The US president spoke on Monday with Erdoğan, whose triumph in the constitutional referendum escalated concern over his increasingly authoritarian grip on power.
Trump’s congratulatory message strikes a starkly different tone from the statement issued by the US state department on Monday, which urged Erdoğan to respect his citizens’ fundamental rights and noted the report’s findings of “irregularities on voting day and an uneven playing field during the difficult campaign period”.
According to a readout of the call provided by the White House, the two leaders discussed the recent developments in Syria and the US response to the chemical attack in Syria and “agreed on the importance of holding Syrian president Bashar al-Assad accountable”. The readout matches a statement from Erdoğan’s office, which was reported by the state-run Anadolu Agency.
On Sunday, Turkey narrowly approved a package of constitutional amendments that will dramatically reshape the country’s system of government. The proposal replaces the country’s parliamentary system with a presidential one and abolishes the role of the prime minister.

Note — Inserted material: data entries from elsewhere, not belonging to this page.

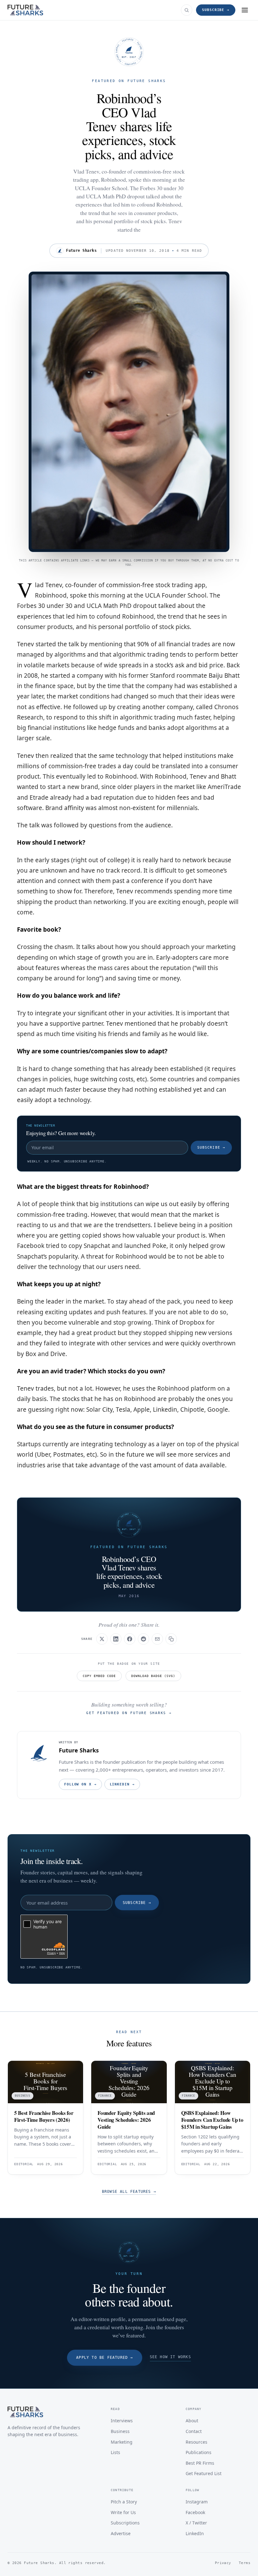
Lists (115, 2452)
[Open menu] (244, 10)
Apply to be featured (104, 2357)
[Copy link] (171, 1639)
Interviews (122, 2421)
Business (120, 2431)
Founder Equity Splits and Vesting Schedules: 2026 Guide (126, 2120)
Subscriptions (125, 2523)
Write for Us (123, 2512)
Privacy (223, 2563)
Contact (194, 2431)
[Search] (186, 10)
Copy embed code (99, 1676)
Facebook (195, 2512)
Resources (196, 2442)
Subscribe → (215, 10)
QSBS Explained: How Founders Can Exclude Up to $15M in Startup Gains (212, 2120)
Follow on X (80, 1784)
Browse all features (129, 2191)
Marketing (121, 2442)
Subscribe (211, 1147)
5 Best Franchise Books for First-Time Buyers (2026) (43, 2116)
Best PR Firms (200, 2463)
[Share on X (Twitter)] (102, 1639)
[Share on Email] (157, 1639)
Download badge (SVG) (153, 1676)
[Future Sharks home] (25, 10)
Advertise (121, 2533)
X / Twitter (196, 2523)
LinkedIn (122, 1784)
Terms (244, 2563)
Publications (198, 2452)
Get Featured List (204, 2473)
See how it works (170, 2357)
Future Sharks (79, 1750)
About (192, 2421)
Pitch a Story (124, 2502)
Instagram (197, 2502)
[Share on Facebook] (129, 1639)
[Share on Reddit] (143, 1639)
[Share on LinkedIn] (115, 1639)
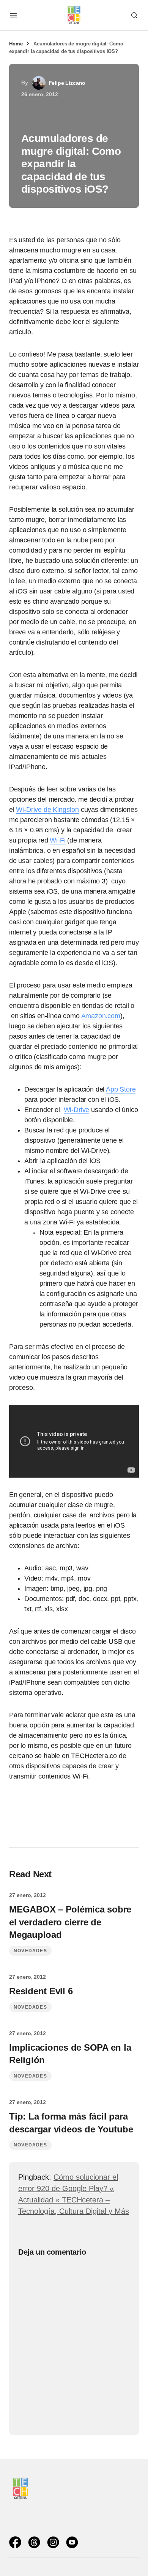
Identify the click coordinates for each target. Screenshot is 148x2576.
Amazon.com (100, 1016)
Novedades (30, 1950)
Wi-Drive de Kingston (47, 809)
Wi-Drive (77, 1110)
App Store (120, 1089)
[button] (13, 15)
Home (15, 44)
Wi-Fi (57, 840)
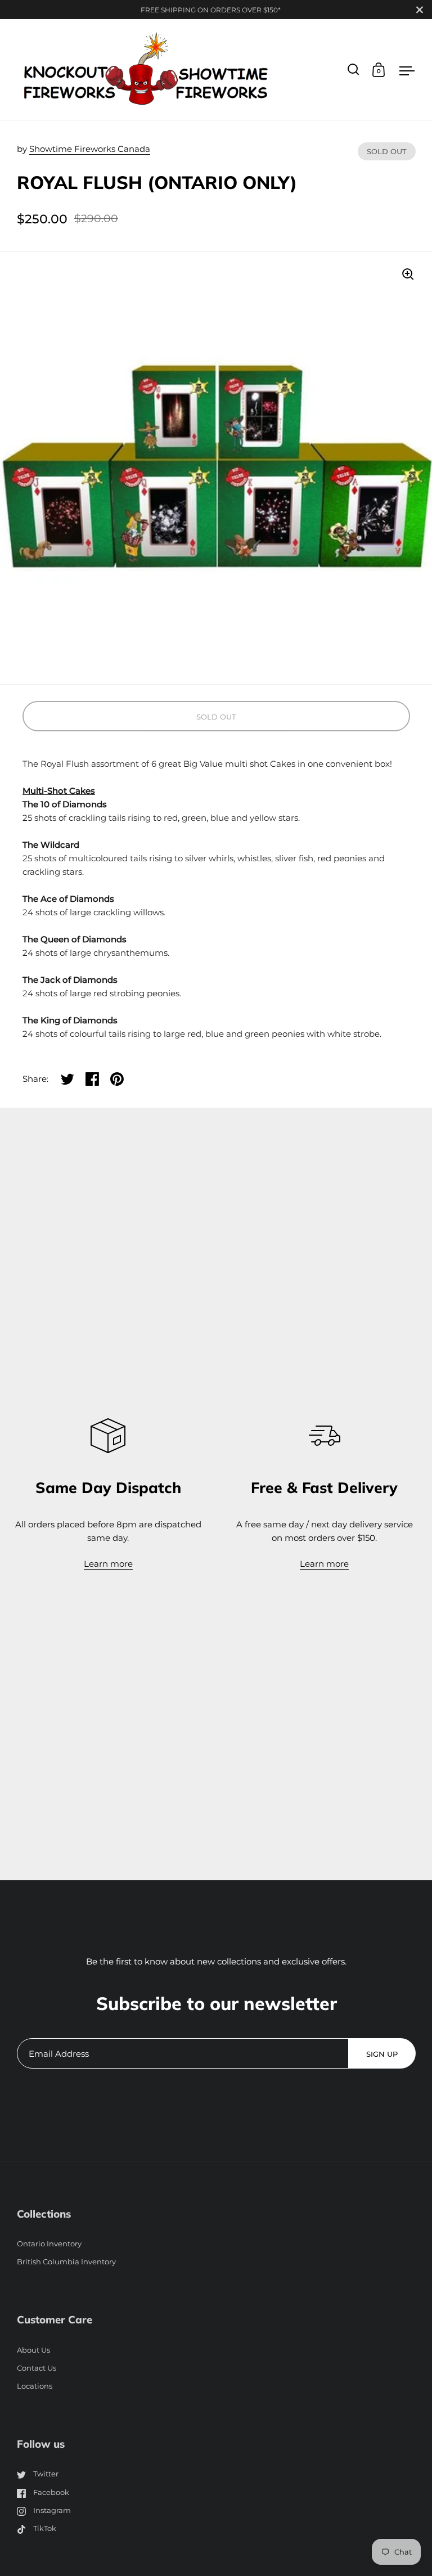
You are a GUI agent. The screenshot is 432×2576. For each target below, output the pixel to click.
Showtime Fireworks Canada (89, 148)
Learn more (108, 1563)
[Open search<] (353, 69)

The “yes” camp prevailed with a slim majority, just 51.4% compared with the opposition’s 48.6%, according to Turkey’s electoral commission. The main opposition party immediately contested the result, citing a series of irregularities, and critics raised concerns about the fairness of the vote in the fraught political environment. The vote will take days to confirm.
The pro-Kurdish Peoples’ Democratic party, which opposed the constitutional amendments, joined calls by other opposition figures to annul the vote, citing the controversial decision by the electoral board to accept some 1.5m unstamped ballots they say could have altered the outcome of the referendum.
The prime minister, Binali Yildirim, said during a parliamentary meeting that the ruling Justice and Development (AK) party would invite Erdoğan to rejoin next week once the final results were announced, setting the stage for the latter’s return to the party he founded and led to successive electoral victories.
Turkish presidents are expected to retain their neutrality, but under the new constitutional reforms they will be allowed to maintain their party affiliation. The move will allow Erdoğan to have final say over nominees for parliament, solidifying his control over the legislature.
Yildirim sought a more conciliatory message in his speech, saying there were no losers in the referendum campaign and urging unity in the referendum’s aftermath.
Asked during the White House daily briefing to respond to the result and Erdoğan’s accumulation of power, press secretary Sean Spicer echoed the state department statement and said he would withhold reaction until a final report is published.
“Before we start getting into their governing system, let this commission get through its work,” Spicer said.
Erdoğan’s move to consolidate power, which could potentially keep him in office until 2029, comes just eight months after he survived a failed coup attempt last summer. Erdoğan responded by declaring a state of emergency and cracking down. With the aim to “cleanse all state institutions”, the president suspended or dismissed roughly 120,000 people, including state officials, teachers, bureaucrats, and detained another 47,000 on coup-related charges.
Trump’s congratulatory call stands in contrast to the cautious response from several European leaders. Some officials appeared wary of further antagonizing Turkey, urging restraint and a commitment to Democratic values. Others were more forthright and declared Sunday’s vote the end to Turkey’s decade-long attempt to join Europe’s 28-member bloc.
“With what happened yesterday, (Turkey’s) membership prospects are buried, in practical terms” the Austrian chancellor, Christian Kern, said in a statement. “We are entering a new era”.
Trump also spoke to Erdoğan in early February. On the call, Trump reaffirmed Turkey as a strong Nato ally and a partner in the fight against the Islamic State.
The leaders again discussed the campaign against the the terrorists group on the call on Monday and agreed on “the need to cooperate against all groups that use terrorism to achieve their ends”, the White House said.
The two nations disagree on the American plan to fight Isis in Syria. Erdoğan has deep reservations about the American plan to arm Kurdish forces, which Turkey considers terrorists. The issue has been a sticking point in US-Turkey relations, and was front and center during a visit to Ankara last month by the US secretary of state Rex Tillerson.